Símbolo de vitória por direitos humanos, Jéssica agora teme o novo coronavírus

Manicure, que hoje mora em um cortiço na região central de São Paulo, ficou famosa por ter ficado presa com seu bebê

São Paulo

As imagens com o filho recém-nascido no colo, no fundo de uma cela, durante a amamentação, transformaram a manicure Jéssica Monteiro, então com 24 anos, em um símbolo da violação aos direitos humanos nas cadeias brasileiras há dois anos. Ela havia acabado de dar à luz o segundo filho, Henrico, e cumpria prisão preventiva por, segundo os policiais, ter consigo 90 gramas de maconha.

Nesta semana, a reportagem a encontrou, por acaso, morando em um cortiço no cruzamento da rua João Teodoro com a avenida do Estado (região central de São Paulo), na margem esquerda do rio Tamanduateí.

Jéssica cumpre prisão domiciliar, benefício que, a partir da repercussão provocada por seu caso, foi estendido pelo STF (Supremo Tribunal Federal) em fevereiro de 2018 a outras detentas em prisão preventiva com filhos menores de 12 anos. “Muitas mães foram ajudadas, depois do que aconteceu comigo. Vi pela internet”, diz.

A manicure Jéssica Monteiro, 26 anos, com a filha Sofia, 2 meses. Em 2018, ela ficou em uma cela no 8 DP (Brás) com o filho recém-nascido, Henrico - William Cardoso/Folhapress

A família de Jéssica aumentou recentemente. Há dois meses nasceu Sofia, a sua terceira filha. Henrico já tem dois anos e é uma criança saudável. Ao lado de Kauã, 5, e do marido, entregador desempregado, ela divide um quarto apertado e teme a pandemia do novo coronavírus. “A gente toma mais banho, usa máscara, não pode descuidar. Não temos muito recurso. Se adoecer, não tem como pagar hospital”, conta.

O medo do coronavírus não é absurdo.

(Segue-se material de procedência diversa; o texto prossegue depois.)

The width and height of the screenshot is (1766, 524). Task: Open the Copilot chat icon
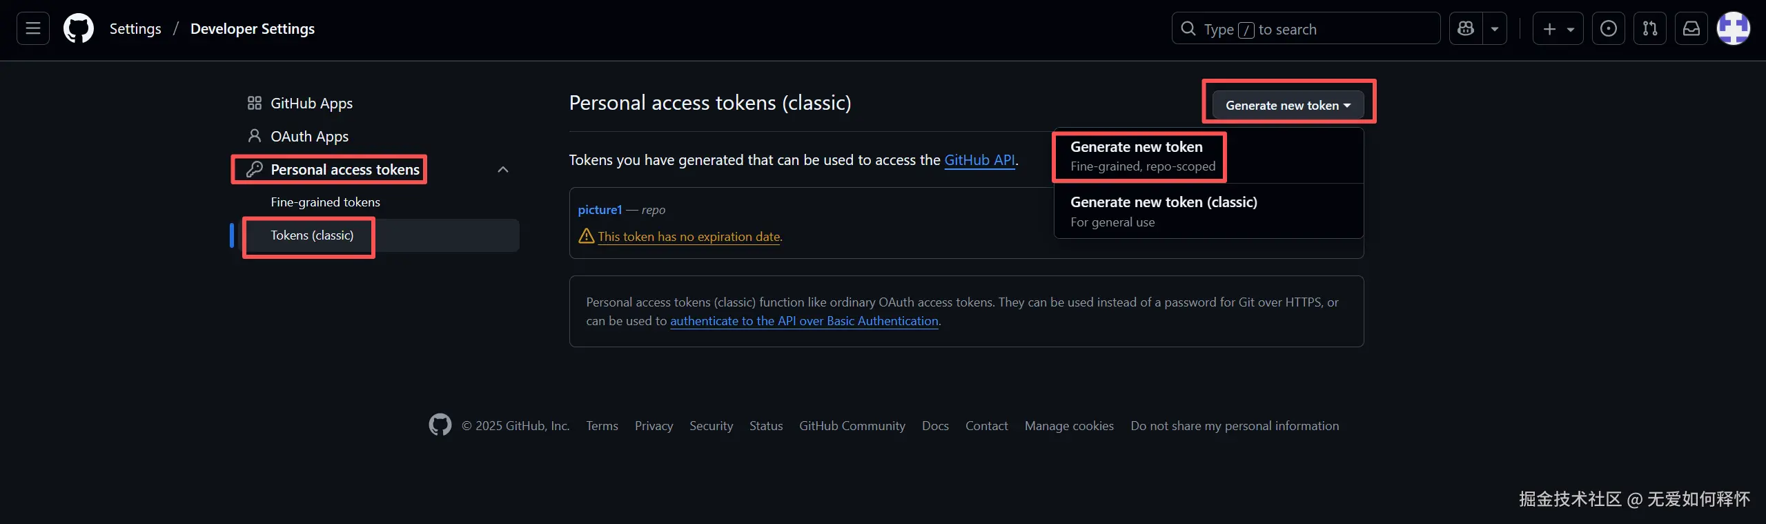coord(1466,29)
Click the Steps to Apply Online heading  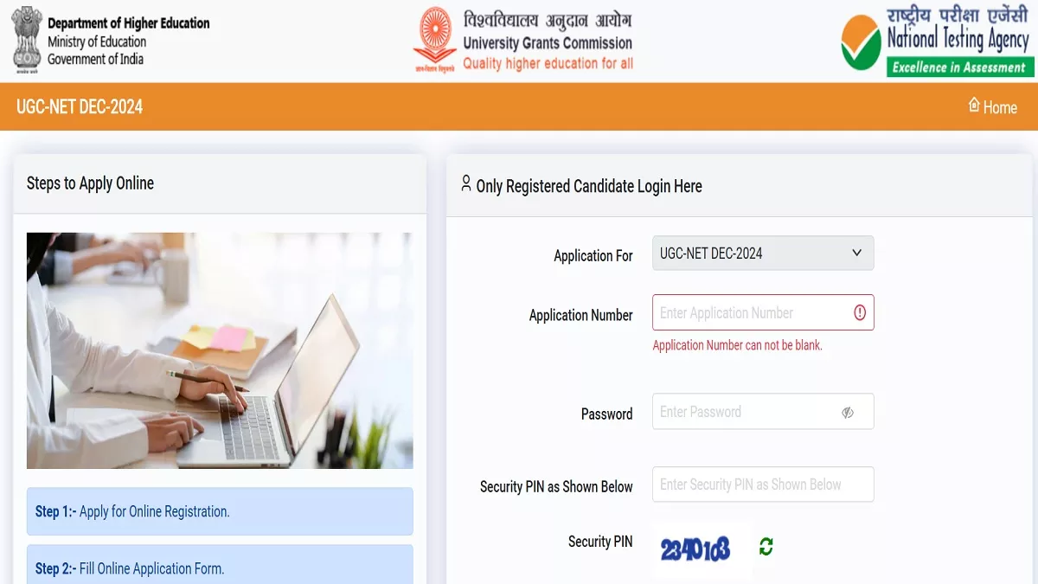point(90,183)
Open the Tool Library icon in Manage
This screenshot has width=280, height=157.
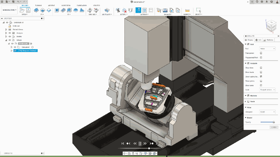[159, 10]
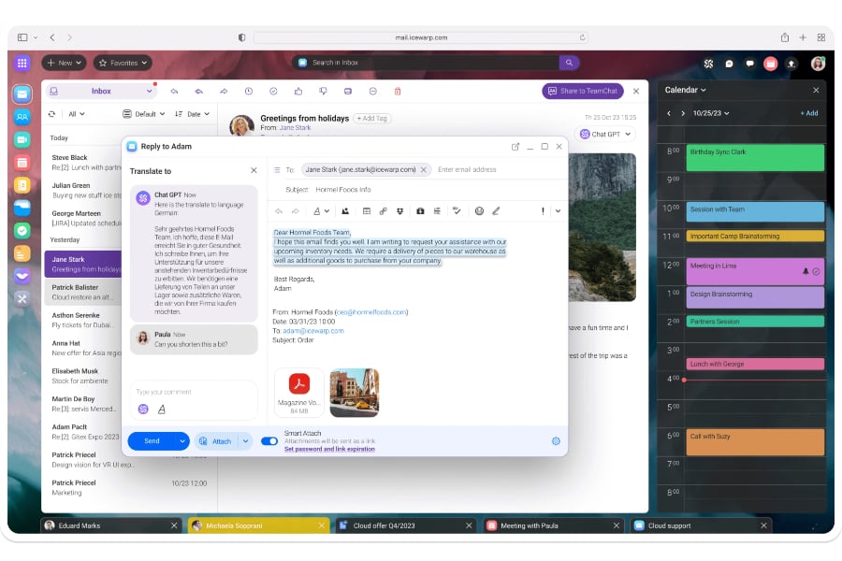Open Set password and link expiration link
842x561 pixels.
(329, 449)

O cunhado de Jéssica morava no cortiço, morreu há duas semanas e o atestado de óbito traz parada cardíaca como causa. Os sintomas eram, porém, parecidos com a Covid-19. “Ele falou para a gente que estava com febre, dor no corpo e dificuldade para respirar”, diz.

Em meio à pandemia, o cortiço recebeu a visita de Policiais Miliares recentemente. Todos ficaram apreensivos, temendo uma abordagem truculenta, como já ocorreu no passado. “Surpreenderam a gente. Eles tiraram duas cestas básicas e disseram que, se a gente passasse por dificuldade, poderíamos contar com eles.”